» **Exercise**
Write out again, exactly, the lines below starting at the one with "Task: Expand the components folder" and ending at the one with "The width and".

» **Working data**
◇ ◇ ◇ ◇ ◇

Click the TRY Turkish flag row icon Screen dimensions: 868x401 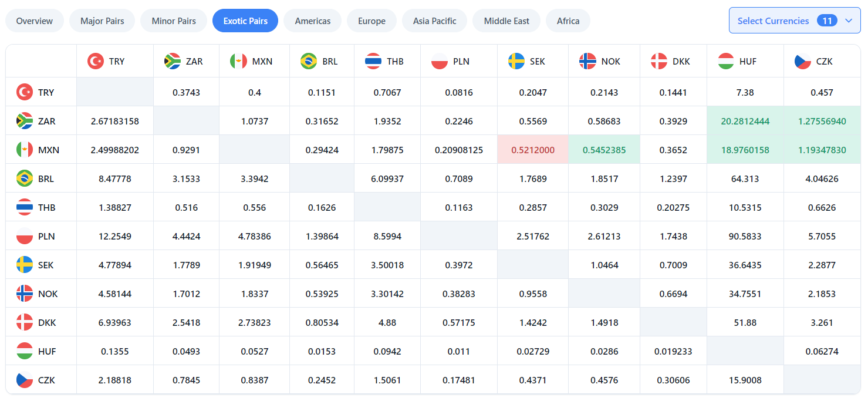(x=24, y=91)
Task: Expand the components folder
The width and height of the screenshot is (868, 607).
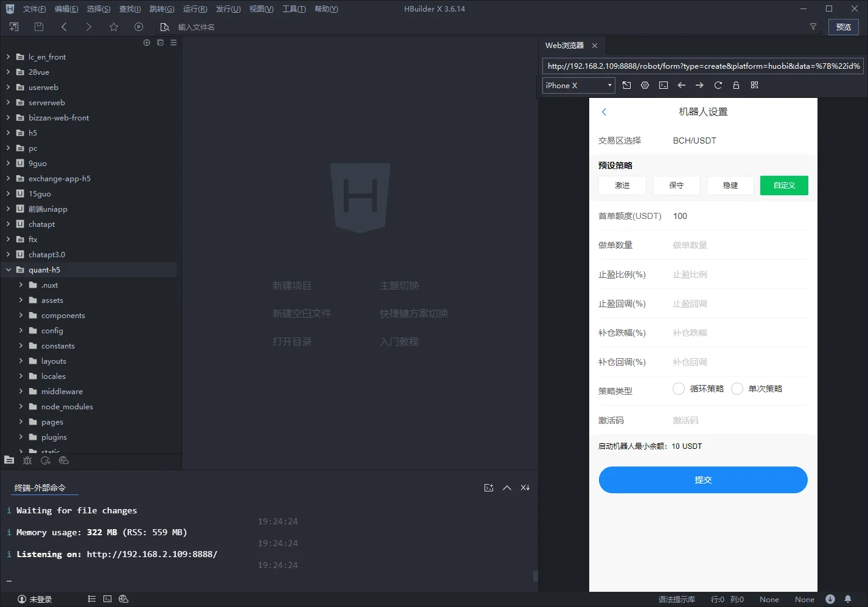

◇ ◇ ◇ ◇ ◇

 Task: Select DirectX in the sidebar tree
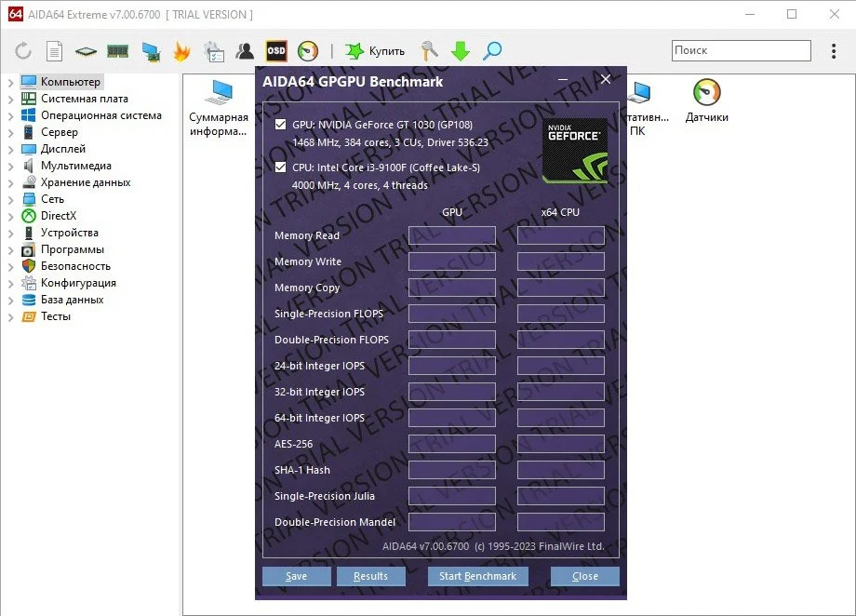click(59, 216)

◇ ◇ ◇ ◇ ◇

» **Response box**
Task: Expand the components folder
The width and height of the screenshot is (868, 607).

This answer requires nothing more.